Leonie Gubela schildert in der taz den Fall des Hans-Jürgen Brennecke, der an Krebs erkrankt ist und sich ein Fläschchen Natrium-Pentobarbital in den Medizinschrank stellen will, um in der finalen Phase eine Chance auf einen sanften Tod zu haben. Das Bundesverfassungsgericht hat den Paragrafen 217 gekippt, das assistierten Suizid bisher verbot. "Für die Bundesregierung bedeutet das Urteil, dass sie nun Regeln schaffen muss, um die Beihilfe zum Suizid zu ermöglichen. Doch wie schon Hermann Gröhe weigert sich der aktuelle Bundesgesundheitsminister Jens Spahn, dieser Pflicht nachzukommen..." Offenbar wird es nicht als Skandal empfunden, dass die Bundesregierung ein Urteil des Bundesverfassungsgerichts nicht umsetzt: "Mitte April betonte Spahn in einem Schreiben an Rechts- und GesundheitsexpertInnen, dass ein neues Sterbehilfegesetz auf breite Zustimmung in der Gesellschaft stoßen müsse.

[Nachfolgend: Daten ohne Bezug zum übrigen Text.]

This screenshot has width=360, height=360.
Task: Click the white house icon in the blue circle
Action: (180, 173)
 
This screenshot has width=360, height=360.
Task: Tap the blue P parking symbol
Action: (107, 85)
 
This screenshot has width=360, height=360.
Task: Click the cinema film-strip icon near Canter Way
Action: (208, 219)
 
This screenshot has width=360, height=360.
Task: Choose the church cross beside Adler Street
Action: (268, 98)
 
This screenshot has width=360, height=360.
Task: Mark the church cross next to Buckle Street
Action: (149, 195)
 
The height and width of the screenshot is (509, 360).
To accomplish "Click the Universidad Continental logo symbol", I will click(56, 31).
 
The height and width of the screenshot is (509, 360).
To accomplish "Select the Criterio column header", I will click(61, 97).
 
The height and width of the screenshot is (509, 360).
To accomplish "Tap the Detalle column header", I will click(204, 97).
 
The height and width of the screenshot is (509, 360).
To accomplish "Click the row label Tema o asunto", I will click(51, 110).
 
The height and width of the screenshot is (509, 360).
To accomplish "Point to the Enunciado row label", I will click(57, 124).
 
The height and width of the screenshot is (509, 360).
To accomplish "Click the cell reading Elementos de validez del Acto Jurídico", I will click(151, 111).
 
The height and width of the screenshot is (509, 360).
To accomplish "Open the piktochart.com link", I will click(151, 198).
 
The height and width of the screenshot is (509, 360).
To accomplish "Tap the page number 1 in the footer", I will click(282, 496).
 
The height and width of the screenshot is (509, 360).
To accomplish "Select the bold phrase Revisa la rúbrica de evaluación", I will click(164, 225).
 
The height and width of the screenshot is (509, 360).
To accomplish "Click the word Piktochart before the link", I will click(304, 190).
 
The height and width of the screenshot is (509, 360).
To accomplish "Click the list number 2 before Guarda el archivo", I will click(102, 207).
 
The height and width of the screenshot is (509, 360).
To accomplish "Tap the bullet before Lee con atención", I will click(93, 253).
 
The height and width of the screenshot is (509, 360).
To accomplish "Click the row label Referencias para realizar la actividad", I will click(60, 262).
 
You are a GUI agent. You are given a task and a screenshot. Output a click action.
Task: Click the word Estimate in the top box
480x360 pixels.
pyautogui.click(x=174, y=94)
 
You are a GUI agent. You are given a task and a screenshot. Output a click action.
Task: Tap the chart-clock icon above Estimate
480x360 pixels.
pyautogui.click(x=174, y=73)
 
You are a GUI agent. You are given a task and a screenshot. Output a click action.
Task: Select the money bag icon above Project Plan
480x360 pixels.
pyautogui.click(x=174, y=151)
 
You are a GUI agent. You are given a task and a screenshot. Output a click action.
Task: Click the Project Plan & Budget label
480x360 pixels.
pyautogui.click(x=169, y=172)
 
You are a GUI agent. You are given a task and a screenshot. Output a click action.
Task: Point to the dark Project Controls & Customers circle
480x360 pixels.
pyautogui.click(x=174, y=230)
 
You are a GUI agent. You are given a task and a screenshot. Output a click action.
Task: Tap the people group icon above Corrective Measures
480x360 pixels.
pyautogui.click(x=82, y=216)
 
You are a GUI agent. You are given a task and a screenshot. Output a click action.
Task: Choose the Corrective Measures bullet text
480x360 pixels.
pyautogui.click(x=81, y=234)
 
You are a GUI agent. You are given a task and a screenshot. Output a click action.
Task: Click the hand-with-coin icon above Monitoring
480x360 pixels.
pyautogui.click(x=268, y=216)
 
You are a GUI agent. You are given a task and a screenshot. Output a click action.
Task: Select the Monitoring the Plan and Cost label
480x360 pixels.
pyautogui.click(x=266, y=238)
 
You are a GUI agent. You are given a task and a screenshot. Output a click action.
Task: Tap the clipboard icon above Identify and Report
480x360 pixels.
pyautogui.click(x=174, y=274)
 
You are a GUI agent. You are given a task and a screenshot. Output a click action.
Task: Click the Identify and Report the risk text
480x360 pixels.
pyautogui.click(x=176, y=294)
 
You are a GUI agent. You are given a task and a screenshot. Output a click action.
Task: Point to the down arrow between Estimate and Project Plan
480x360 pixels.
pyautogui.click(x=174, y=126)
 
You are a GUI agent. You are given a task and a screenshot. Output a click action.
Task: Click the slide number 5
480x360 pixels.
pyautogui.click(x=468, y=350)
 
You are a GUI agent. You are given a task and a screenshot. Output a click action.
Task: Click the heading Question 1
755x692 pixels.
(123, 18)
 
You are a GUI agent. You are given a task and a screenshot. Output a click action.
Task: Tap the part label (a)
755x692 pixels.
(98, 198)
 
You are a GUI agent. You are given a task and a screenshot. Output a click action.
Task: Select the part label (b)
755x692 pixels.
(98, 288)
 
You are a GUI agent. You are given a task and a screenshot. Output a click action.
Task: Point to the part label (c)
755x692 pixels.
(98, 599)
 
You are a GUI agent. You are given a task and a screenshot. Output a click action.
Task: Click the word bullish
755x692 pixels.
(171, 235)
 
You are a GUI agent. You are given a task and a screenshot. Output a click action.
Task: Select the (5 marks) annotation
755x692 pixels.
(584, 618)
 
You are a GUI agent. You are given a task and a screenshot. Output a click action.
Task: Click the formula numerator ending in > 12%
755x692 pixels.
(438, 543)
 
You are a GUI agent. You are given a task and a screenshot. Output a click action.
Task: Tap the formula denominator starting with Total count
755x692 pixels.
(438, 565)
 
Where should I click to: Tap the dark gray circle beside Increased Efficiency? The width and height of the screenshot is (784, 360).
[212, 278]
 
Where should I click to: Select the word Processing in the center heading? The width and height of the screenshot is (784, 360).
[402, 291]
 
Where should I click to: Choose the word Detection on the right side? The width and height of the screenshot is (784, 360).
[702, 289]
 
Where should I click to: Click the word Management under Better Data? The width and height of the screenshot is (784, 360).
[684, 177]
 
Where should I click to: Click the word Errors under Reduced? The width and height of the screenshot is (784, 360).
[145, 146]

Eine Mehrheit in der Bevölkerung für selbstbestimmtes Sterben gibt es allerdings längst. Laut einer Studie von Infratest dimap, die kurz vor dem Urteil im Februar veröffentlicht wurde, sprachen sich 67 Prozent gegen den damals noch geltenden Paragrafen 217 aus, 81 Prozent befürworteten ausdrücklich, dass es ÄrztInnen gestattet sein sollte, Menschen beim Suizid zu unterstützen."

Vermutlich Linksradikale haben neulich eine Immobilienmaklerin in ihrer Leipziger Wohnung niedergeschlagen. Das ist nur eine von vielen Taten, die Stefan Locke im Leitartikel der FAZ zitiert um zu zeigen, dass das Gewaltpotenzial der linksextremen Szene, besonders in Leipzig, Hamburg und Berlin, eher steigt. Für die Polizei sei die Aufgabe nicht einfach, weil sich die Linken tendenziell etwas intelligenter verhielten als die Rechten: "Unter Ermittlern ist es kein Geheimnis, wie schwierig es oft ist, linksextreme Täter zu ergreifen, weil sie eher geplant und kaum Spuren hinterlassend zuschlagen, während Rechtsextreme oft spontan unterwegs sind und sich dabei schon mal von Überwachungskameras an Tankstellen filmen lassen."